It seems I must delay checking T until later in the compilation process (since T is incomplete). This is annoying. Possibly do relevant checks as they are needed (e.g. check if copyable when copying, etc)?

O_o

The code seems mostly fine.

You need to upgrade your "GCC" installation, or you need to use a different form for checking the completeness of a type.

You are using the global `Clone' within the implementation even if `ENABLE_CLONE' is not defined.

*shrug*

I never think of using the approach from the start because support has always been kind of wonky, but you may get away with using "extern template" in your client headers. You would have to document the requirement, but you'd have to document or firewall some requirement in any event.

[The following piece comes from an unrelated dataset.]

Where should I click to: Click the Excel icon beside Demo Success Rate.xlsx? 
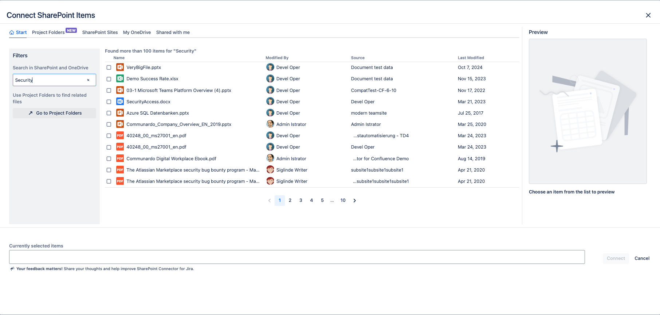pyautogui.click(x=120, y=78)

Add the line `extern template class stf::XPimpl<detail::Impl>;' to the top of the "foo.hpp" file.

Add the line `template class stf::XPimpl<detail::Impl>;' below the definition in the "foo.cpp" file.

The compiler shouldn't expand the used components while parsing "foo.hpp" as included from the "SomaTest.cpp" file.

I'll refrain from any other comments until you decide about or try using the "extern templates" approach.

Soma

Originally Posted by phantomotap

You need to upgrade your "GCC" installation, or you need to use a different form for checking the completeness of a type.

You are using the global `Clone' within the implementation even if `ENABLE_CLONE' is not defined.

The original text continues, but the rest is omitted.